SHORT TASK A — In the text on church planting with kids, check whether each statement agrees with it: (i) church planting demands energy and time; (ii) the text advises buying your spouse an umbrella; (iii) adults take ownership of a new church before children do. Answer yes or no for each and quote the deciding words.
SHORT TASK B — List every task that the text on church planting with kids says you need energy and time for when caring for young children.

:: DOCUMENT SEGMENT ::

Church Planting with Kids
Planting a church with young children is a huge challenge but also an incredible opportunity.
Church planting will demand two commodities of your life, energy and time. You need energy and time to keep everyone motivated, to think of new ideas, to spend time with people, and to lug equipment back and forth and back and forth and back and forth.
Young children will demand two commodities of your life, energy and time. You need energy and time to get them fed and dressed in the morning, to discipline them, to play with them, to entertain them, to do the bedtime routine and to lug them back and forth and back and forth and back and forth.
The equation goes something like this:
(church planting) x (young children) = you’re an idiot
Yes, that’s right — if you’re thinking about planting a church with three children under the age of four — you’re an idiot. Luckily (or blessings) for you that God is in the habit of using idiots like you to accomplish his work around you. We need more idiots to plant more churches.
One of the most frustrating parts of planting a church with young children is at the end of your afternoon service, when you have filled your massive car with equipment and speakers and communion cups, but don’t seem to have space for a double buggy or your wife. So be prepared and buy your spouse a good waterproof jacket.
Planting a church with young children is a challenge, but the rewards are endless. For all of the children involved in ECF Ralston, living on mission has become their norm. They don’t know or can’t remember church being anything else. Children take ownership of a new church before the adults do and this is an encouragement to all parents as they see their children jump into a new community.

:::
:: INFORMATION SHOWN ::

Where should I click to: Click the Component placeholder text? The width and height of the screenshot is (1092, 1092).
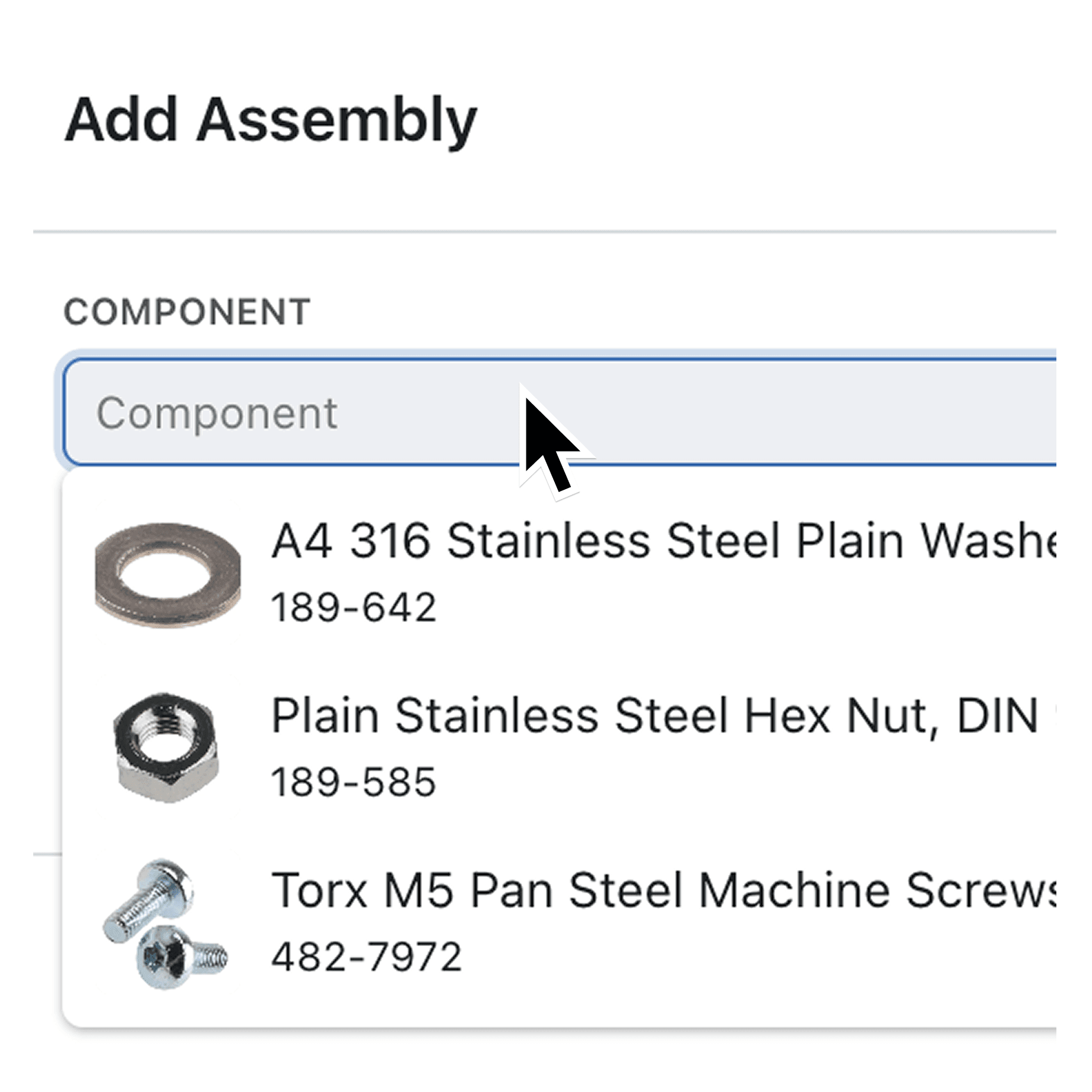pos(217,414)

:::

WRITTEN REPLY A —
(i) Yes: "Church planting will demand two commodities of your life, energy and time."
(ii) No: "So be prepared and buy your spouse a good waterproof jacket."
(iii) No: "Children take ownership of a new church before the adults do"

WRITTEN REPLY B —
- to get them fed and dressed in the morning
- to discipline them
- to play with them
- to entertain them
- to do the bedtime routine
- to lug them back and forth